| TASK STATEMENT |
Rewrite the records from their start through the line that contains "will click(x=423, y=408).", keeping the requests, and shift every coordinate in the answers by adding 76 to it.

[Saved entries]
* Begin *

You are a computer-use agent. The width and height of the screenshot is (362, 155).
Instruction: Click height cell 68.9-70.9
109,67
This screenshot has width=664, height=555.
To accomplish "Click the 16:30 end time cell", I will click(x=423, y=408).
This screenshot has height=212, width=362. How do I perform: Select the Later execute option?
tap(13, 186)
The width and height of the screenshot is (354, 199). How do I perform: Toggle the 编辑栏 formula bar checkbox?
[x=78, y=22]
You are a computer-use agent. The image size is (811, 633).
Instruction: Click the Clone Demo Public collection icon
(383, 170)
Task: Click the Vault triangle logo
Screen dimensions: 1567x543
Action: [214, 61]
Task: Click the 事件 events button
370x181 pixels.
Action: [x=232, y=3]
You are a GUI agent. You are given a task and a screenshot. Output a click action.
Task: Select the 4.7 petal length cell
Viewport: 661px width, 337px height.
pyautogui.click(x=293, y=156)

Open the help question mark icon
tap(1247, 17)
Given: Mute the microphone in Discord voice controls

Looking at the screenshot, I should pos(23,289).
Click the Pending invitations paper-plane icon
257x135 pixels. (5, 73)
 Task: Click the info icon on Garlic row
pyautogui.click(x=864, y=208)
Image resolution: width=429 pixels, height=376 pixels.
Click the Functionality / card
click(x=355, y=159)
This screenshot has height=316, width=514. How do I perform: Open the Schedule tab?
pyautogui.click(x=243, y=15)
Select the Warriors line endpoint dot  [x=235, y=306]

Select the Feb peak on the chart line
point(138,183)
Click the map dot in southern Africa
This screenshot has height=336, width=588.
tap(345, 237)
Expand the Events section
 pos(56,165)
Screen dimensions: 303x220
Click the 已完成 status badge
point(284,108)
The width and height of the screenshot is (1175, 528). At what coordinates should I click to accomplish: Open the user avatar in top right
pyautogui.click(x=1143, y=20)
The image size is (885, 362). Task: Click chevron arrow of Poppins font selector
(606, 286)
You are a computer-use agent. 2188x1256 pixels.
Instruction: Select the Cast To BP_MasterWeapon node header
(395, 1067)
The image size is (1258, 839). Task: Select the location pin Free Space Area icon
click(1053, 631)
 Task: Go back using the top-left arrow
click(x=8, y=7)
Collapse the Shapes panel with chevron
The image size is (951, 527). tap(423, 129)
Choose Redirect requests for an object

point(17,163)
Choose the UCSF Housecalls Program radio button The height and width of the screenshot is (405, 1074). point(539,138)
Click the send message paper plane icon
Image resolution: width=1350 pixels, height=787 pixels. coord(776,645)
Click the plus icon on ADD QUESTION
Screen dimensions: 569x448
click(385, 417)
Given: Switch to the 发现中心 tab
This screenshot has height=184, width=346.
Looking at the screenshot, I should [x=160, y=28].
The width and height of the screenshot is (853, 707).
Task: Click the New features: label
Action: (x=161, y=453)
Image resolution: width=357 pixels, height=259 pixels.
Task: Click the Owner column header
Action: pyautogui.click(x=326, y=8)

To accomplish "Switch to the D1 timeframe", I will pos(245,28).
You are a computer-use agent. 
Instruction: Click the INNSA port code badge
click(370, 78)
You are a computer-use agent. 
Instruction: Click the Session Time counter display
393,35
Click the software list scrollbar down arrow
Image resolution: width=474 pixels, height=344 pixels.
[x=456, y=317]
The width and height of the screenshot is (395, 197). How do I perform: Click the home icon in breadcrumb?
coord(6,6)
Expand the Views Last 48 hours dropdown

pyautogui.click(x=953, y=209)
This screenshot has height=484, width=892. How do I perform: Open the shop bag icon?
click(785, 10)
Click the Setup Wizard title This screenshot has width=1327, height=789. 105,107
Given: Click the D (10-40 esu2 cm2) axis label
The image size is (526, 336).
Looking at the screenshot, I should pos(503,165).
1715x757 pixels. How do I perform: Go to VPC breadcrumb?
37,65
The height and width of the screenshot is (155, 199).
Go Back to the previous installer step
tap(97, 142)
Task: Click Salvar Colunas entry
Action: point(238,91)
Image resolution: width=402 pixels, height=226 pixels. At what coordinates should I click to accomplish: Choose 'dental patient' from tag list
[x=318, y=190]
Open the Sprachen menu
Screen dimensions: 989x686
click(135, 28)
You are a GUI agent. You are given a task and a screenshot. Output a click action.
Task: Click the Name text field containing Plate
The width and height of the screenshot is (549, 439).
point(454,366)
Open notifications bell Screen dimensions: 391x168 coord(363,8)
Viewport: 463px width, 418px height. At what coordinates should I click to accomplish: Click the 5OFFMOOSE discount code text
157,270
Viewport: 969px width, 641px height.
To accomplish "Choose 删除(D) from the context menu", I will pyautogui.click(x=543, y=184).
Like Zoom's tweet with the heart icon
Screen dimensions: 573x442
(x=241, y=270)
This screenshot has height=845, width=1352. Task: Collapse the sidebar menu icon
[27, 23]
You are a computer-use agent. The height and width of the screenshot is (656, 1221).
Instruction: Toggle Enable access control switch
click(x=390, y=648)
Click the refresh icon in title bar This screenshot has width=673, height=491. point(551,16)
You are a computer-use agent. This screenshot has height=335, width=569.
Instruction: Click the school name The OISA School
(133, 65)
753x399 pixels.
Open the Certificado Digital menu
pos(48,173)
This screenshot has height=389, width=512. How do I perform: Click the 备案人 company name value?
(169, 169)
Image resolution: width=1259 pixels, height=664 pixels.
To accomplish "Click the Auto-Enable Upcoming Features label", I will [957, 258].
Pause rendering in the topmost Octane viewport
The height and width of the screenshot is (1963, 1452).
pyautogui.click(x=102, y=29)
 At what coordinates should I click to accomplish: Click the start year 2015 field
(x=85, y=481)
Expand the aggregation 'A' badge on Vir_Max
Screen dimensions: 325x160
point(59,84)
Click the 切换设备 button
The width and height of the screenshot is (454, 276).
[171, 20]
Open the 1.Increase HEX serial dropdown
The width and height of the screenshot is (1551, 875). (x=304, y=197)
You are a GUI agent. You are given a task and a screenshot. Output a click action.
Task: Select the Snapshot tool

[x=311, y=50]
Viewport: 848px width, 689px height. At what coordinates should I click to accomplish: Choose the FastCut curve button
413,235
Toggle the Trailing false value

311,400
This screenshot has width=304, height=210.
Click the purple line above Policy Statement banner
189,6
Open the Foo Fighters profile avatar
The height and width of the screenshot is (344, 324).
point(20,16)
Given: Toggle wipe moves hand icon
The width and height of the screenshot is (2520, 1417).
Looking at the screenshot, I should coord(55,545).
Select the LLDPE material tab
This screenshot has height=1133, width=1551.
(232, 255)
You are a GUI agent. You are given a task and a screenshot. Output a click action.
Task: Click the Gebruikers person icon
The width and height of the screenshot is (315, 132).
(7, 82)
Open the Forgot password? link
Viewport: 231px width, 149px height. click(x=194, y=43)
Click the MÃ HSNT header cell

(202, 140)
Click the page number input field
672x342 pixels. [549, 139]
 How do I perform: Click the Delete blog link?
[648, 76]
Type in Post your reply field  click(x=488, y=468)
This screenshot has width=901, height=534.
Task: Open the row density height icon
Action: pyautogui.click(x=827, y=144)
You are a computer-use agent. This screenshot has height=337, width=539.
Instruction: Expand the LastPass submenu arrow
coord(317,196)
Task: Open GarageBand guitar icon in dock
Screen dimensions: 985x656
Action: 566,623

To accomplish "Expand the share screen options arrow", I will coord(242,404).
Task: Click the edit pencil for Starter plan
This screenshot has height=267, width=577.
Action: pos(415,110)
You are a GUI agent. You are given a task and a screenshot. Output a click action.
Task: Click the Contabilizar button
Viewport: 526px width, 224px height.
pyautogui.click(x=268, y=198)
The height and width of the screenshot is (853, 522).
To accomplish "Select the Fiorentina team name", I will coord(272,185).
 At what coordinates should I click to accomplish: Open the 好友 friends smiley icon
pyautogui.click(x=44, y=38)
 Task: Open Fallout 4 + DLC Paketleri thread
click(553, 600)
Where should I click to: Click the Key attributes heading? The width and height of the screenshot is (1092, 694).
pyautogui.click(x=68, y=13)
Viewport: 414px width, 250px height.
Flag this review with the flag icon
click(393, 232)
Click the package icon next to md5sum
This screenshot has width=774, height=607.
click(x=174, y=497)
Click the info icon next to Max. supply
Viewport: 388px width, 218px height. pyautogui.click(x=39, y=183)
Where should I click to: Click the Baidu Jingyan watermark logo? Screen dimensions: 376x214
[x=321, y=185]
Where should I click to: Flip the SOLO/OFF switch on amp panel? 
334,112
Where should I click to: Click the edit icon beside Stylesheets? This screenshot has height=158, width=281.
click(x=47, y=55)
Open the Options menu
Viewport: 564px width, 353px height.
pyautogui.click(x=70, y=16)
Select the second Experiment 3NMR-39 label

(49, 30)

* End *

| SOLUTION TO THIS PROBLEM |
You are a computer-use agent. The width and height of the screenshot is (362, 155).
Instruction: Click height cell 68.9-70.9
185,143
This screenshot has width=664, height=555.
To accomplish "Click the 16:30 end time cell", I will click(x=499, y=484).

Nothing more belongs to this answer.